### THE TASK
Would you reproduce the whole listing below without altering a single word?

### DATA TO PROCESS
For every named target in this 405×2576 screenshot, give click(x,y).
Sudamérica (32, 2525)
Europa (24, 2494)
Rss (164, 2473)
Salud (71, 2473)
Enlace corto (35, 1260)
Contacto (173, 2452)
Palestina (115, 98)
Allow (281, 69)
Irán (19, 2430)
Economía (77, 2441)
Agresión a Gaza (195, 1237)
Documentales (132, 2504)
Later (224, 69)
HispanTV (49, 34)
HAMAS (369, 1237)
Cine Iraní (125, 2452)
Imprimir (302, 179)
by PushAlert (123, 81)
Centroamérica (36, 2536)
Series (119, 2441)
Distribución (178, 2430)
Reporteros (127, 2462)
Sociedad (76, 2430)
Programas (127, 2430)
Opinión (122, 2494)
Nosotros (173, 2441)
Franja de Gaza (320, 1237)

### SOLUTION TO THE PROBLEM
For every named target in this 405×2576 screenshot, give click(x,y).
Sudamérica (32, 2525)
Europa (24, 2494)
Rss (164, 2473)
Salud (71, 2473)
Enlace corto (35, 1260)
Contacto (173, 2452)
Palestina (115, 98)
Allow (281, 69)
Irán (19, 2430)
Economía (77, 2441)
Agresión a Gaza (195, 1237)
Documentales (132, 2504)
Later (224, 69)
HispanTV (49, 34)
HAMAS (369, 1237)
Cine Iraní (125, 2452)
Imprimir (302, 179)
by PushAlert (123, 81)
Centroamérica (36, 2536)
Series (119, 2441)
Distribución (178, 2430)
Reporteros (127, 2462)
Sociedad (76, 2430)
Programas (127, 2430)
Opinión (122, 2494)
Nosotros (173, 2441)
Franja de Gaza (320, 1237)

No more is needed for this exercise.